- **WHAT YOU SHOULD DO**
An exact reprint of all the records is the expected answer.

□ □ □ □

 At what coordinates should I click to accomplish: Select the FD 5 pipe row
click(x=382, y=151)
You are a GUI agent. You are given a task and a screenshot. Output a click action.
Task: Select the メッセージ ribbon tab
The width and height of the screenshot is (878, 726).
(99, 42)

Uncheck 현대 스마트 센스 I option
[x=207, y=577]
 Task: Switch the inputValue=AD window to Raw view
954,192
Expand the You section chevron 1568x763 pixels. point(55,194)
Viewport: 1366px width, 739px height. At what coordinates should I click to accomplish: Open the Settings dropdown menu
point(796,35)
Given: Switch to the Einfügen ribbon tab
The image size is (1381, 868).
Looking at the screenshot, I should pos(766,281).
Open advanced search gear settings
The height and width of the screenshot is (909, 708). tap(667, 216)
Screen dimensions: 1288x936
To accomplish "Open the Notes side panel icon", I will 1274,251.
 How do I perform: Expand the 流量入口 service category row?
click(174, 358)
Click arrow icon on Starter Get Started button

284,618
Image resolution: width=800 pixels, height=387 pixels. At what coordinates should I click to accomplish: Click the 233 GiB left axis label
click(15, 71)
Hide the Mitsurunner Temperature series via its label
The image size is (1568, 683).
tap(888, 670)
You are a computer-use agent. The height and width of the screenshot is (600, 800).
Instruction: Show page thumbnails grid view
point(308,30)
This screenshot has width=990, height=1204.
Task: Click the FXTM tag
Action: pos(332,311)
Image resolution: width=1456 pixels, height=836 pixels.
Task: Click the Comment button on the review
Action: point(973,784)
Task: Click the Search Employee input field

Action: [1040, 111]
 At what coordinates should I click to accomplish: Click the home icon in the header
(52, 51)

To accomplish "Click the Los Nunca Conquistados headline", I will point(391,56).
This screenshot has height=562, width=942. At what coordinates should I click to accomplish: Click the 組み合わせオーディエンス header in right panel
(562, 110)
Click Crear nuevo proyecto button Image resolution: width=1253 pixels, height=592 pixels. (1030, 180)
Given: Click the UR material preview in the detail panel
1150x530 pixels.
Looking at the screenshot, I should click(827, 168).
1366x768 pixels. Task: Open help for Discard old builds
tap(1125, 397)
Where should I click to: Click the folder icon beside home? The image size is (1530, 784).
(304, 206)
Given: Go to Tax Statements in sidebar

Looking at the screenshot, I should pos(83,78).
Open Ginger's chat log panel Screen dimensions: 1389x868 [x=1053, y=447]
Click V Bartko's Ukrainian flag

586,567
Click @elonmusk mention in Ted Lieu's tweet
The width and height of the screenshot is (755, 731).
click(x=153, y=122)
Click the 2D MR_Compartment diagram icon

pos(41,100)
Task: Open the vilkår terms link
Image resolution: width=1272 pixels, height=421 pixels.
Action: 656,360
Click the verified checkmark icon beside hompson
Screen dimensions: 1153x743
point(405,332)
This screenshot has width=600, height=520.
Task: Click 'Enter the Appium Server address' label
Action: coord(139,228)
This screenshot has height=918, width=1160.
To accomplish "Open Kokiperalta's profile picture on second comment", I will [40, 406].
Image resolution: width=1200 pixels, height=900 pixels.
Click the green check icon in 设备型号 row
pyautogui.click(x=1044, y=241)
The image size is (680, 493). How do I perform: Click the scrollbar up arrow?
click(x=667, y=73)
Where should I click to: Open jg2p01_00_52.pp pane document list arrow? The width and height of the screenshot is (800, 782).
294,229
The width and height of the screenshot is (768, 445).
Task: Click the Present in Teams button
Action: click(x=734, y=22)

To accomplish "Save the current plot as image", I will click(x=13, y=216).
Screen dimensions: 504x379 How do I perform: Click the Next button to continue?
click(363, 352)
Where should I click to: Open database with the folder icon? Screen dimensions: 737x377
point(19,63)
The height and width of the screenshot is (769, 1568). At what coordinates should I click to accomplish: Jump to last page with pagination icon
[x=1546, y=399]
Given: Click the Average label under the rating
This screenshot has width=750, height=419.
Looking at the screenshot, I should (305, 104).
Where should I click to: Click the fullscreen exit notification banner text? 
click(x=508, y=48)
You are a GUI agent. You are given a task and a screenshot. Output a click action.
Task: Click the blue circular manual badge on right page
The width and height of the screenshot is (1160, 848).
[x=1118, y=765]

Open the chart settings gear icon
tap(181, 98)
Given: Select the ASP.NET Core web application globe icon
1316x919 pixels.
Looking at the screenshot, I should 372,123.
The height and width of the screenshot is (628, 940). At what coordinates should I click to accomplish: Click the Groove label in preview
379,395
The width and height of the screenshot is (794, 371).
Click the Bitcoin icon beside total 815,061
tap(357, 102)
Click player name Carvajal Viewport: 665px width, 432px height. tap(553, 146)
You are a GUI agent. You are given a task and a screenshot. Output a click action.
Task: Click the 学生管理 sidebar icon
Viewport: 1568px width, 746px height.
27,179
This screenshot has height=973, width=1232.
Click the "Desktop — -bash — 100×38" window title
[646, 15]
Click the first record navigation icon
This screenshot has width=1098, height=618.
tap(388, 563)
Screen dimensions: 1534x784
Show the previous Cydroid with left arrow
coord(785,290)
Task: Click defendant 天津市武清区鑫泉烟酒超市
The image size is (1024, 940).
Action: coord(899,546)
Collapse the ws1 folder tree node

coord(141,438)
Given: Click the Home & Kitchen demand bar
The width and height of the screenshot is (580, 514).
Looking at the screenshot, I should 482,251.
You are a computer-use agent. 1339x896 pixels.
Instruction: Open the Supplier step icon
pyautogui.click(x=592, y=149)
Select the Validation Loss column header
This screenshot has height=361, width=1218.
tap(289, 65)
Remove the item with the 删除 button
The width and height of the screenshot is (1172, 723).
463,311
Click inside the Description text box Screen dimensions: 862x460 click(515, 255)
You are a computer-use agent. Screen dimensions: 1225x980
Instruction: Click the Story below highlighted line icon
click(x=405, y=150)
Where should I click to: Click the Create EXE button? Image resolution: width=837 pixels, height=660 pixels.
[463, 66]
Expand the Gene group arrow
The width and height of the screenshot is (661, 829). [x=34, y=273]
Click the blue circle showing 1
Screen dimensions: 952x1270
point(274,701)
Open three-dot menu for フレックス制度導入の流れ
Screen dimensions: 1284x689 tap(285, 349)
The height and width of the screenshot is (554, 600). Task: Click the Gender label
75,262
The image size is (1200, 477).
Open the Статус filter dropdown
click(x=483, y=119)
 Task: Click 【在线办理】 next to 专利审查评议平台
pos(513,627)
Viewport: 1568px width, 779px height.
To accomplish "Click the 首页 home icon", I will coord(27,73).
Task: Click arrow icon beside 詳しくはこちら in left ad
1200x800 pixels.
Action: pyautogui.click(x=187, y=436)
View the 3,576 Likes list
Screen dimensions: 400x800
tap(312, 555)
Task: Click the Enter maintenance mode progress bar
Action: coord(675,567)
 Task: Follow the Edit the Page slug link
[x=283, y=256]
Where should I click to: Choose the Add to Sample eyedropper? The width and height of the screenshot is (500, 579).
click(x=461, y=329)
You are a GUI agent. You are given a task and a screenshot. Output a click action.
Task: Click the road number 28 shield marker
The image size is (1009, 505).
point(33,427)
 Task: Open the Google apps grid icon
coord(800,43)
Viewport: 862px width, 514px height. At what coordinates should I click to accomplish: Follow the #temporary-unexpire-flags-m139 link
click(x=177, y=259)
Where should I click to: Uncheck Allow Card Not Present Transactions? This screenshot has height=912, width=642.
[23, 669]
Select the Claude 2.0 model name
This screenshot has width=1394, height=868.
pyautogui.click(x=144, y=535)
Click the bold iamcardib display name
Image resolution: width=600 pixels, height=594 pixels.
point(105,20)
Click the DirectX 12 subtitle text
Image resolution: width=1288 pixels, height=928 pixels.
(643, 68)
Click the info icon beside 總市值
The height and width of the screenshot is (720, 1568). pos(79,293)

□ □ □ □

- **RESULT FOR THIS TASK**
 At what coordinates should I click to accomplish: Select the FD 5 pipe row
click(x=382, y=151)
You are a GUI agent. You are given a task and a screenshot. Output a click action.
Task: Select the メッセージ ribbon tab
The width and height of the screenshot is (878, 726).
(99, 42)

Uncheck 현대 스마트 센스 I option
[x=207, y=577]
 Task: Switch the inputValue=AD window to Raw view
954,192
Expand the You section chevron 1568x763 pixels. point(55,194)
Viewport: 1366px width, 739px height. At what coordinates should I click to accomplish: Open the Settings dropdown menu
point(796,35)
Given: Switch to the Einfügen ribbon tab
The image size is (1381, 868).
Looking at the screenshot, I should pos(766,281).
Open advanced search gear settings
The height and width of the screenshot is (909, 708). tap(667, 216)
Screen dimensions: 1288x936
To accomplish "Open the Notes side panel icon", I will 1274,251.
 How do I perform: Expand the 流量入口 service category row?
click(174, 358)
Click arrow icon on Starter Get Started button

284,618
Image resolution: width=800 pixels, height=387 pixels. At what coordinates should I click to accomplish: Click the 233 GiB left axis label
click(15, 71)
Hide the Mitsurunner Temperature series via its label
The image size is (1568, 683).
tap(888, 670)
You are a computer-use agent. The height and width of the screenshot is (600, 800).
Instruction: Show page thumbnails grid view
point(308,30)
This screenshot has width=990, height=1204.
Task: Click the FXTM tag
Action: pos(332,311)
Image resolution: width=1456 pixels, height=836 pixels.
Task: Click the Comment button on the review
Action: point(973,784)
Task: Click the Search Employee input field

Action: [1040, 111]
 At what coordinates should I click to accomplish: Click the home icon in the header
(52, 51)

To accomplish "Click the Los Nunca Conquistados headline", I will point(391,56).
This screenshot has height=562, width=942. At what coordinates should I click to accomplish: Click the 組み合わせオーディエンス header in right panel
(562, 110)
Click Crear nuevo proyecto button Image resolution: width=1253 pixels, height=592 pixels. (1030, 180)
Given: Click the UR material preview in the detail panel
1150x530 pixels.
Looking at the screenshot, I should click(827, 168).
1366x768 pixels. Task: Open help for Discard old builds
tap(1125, 397)
Where should I click to: Click the folder icon beside home? The image size is (1530, 784).
(304, 206)
Given: Go to Tax Statements in sidebar

Looking at the screenshot, I should pos(83,78).
Open Ginger's chat log panel Screen dimensions: 1389x868 [x=1053, y=447]
Click V Bartko's Ukrainian flag

586,567
Click @elonmusk mention in Ted Lieu's tweet
The width and height of the screenshot is (755, 731).
click(x=153, y=122)
Click the 2D MR_Compartment diagram icon

pos(41,100)
Task: Open the vilkår terms link
Image resolution: width=1272 pixels, height=421 pixels.
Action: 656,360
Click the verified checkmark icon beside hompson
Screen dimensions: 1153x743
point(405,332)
This screenshot has width=600, height=520.
Task: Click 'Enter the Appium Server address' label
Action: coord(139,228)
This screenshot has height=918, width=1160.
To accomplish "Open Kokiperalta's profile picture on second comment", I will [40, 406].
Image resolution: width=1200 pixels, height=900 pixels.
Click the green check icon in 设备型号 row
pyautogui.click(x=1044, y=241)
The image size is (680, 493). How do I perform: Click the scrollbar up arrow?
click(x=667, y=73)
Where should I click to: Open jg2p01_00_52.pp pane document list arrow? The width and height of the screenshot is (800, 782).
294,229
The width and height of the screenshot is (768, 445).
Task: Click the Present in Teams button
Action: click(x=734, y=22)

To accomplish "Save the current plot as image", I will click(x=13, y=216).
Screen dimensions: 504x379 How do I perform: Click the Next button to continue?
click(363, 352)
Where should I click to: Open database with the folder icon? Screen dimensions: 737x377
point(19,63)
The height and width of the screenshot is (769, 1568). At what coordinates should I click to accomplish: Jump to last page with pagination icon
[x=1546, y=399]
Given: Click the Average label under the rating
This screenshot has width=750, height=419.
Looking at the screenshot, I should (305, 104).
Where should I click to: Click the fullscreen exit notification banner text? 
click(x=508, y=48)
You are a GUI agent. You are given a task and a screenshot. Output a click action.
Task: Click the blue circular manual badge on right page
The width and height of the screenshot is (1160, 848).
[x=1118, y=765]

Open the chart settings gear icon
tap(181, 98)
Given: Select the ASP.NET Core web application globe icon
1316x919 pixels.
Looking at the screenshot, I should 372,123.
The height and width of the screenshot is (628, 940). At what coordinates should I click to accomplish: Click the Groove label in preview
379,395
The width and height of the screenshot is (794, 371).
Click the Bitcoin icon beside total 815,061
tap(357, 102)
Click player name Carvajal Viewport: 665px width, 432px height. tap(553, 146)
You are a GUI agent. You are given a task and a screenshot. Output a click action.
Task: Click the 学生管理 sidebar icon
Viewport: 1568px width, 746px height.
27,179
This screenshot has height=973, width=1232.
Click the "Desktop — -bash — 100×38" window title
[646, 15]
Click the first record navigation icon
This screenshot has width=1098, height=618.
tap(388, 563)
Screen dimensions: 1534x784
Show the previous Cydroid with left arrow
coord(785,290)
Task: Click defendant 天津市武清区鑫泉烟酒超市
The image size is (1024, 940).
Action: coord(899,546)
Collapse the ws1 folder tree node

coord(141,438)
Given: Click the Home & Kitchen demand bar
The width and height of the screenshot is (580, 514).
Looking at the screenshot, I should 482,251.
You are a computer-use agent. 1339x896 pixels.
Instruction: Open the Supplier step icon
pyautogui.click(x=592, y=149)
Select the Validation Loss column header
This screenshot has height=361, width=1218.
tap(289, 65)
Remove the item with the 删除 button
The width and height of the screenshot is (1172, 723).
463,311
Click inside the Description text box Screen dimensions: 862x460 click(515, 255)
You are a computer-use agent. Screen dimensions: 1225x980
Instruction: Click the Story below highlighted line icon
click(x=405, y=150)
Where should I click to: Click the Create EXE button? Image resolution: width=837 pixels, height=660 pixels.
[463, 66]
Expand the Gene group arrow
The width and height of the screenshot is (661, 829). [x=34, y=273]
Click the blue circle showing 1
Screen dimensions: 952x1270
point(274,701)
Open three-dot menu for フレックス制度導入の流れ
Screen dimensions: 1284x689 tap(285, 349)
The height and width of the screenshot is (554, 600). Task: Click the Gender label
75,262
The image size is (1200, 477).
Open the Статус filter dropdown
click(x=483, y=119)
 Task: Click 【在线办理】 next to 专利审查评议平台
pos(513,627)
Viewport: 1568px width, 779px height.
To accomplish "Click the 首页 home icon", I will coord(27,73).
Task: Click arrow icon beside 詳しくはこちら in left ad
1200x800 pixels.
Action: pyautogui.click(x=187, y=436)
View the 3,576 Likes list
Screen dimensions: 400x800
tap(312, 555)
Task: Click the Enter maintenance mode progress bar
Action: coord(675,567)
 Task: Follow the Edit the Page slug link
[x=283, y=256]
Where should I click to: Choose the Add to Sample eyedropper? The width and height of the screenshot is (500, 579).
click(x=461, y=329)
You are a GUI agent. You are given a task and a screenshot. Output a click action.
Task: Click the road number 28 shield marker
The image size is (1009, 505).
point(33,427)
 Task: Open the Google apps grid icon
coord(800,43)
Viewport: 862px width, 514px height. At what coordinates should I click to accomplish: Follow the #temporary-unexpire-flags-m139 link
click(x=177, y=259)
Where should I click to: Uncheck Allow Card Not Present Transactions? This screenshot has height=912, width=642.
[23, 669]
Select the Claude 2.0 model name
This screenshot has width=1394, height=868.
pyautogui.click(x=144, y=535)
Click the bold iamcardib display name
Image resolution: width=600 pixels, height=594 pixels.
point(105,20)
Click the DirectX 12 subtitle text
Image resolution: width=1288 pixels, height=928 pixels.
(643, 68)
Click the info icon beside 總市值
The height and width of the screenshot is (720, 1568). pos(79,293)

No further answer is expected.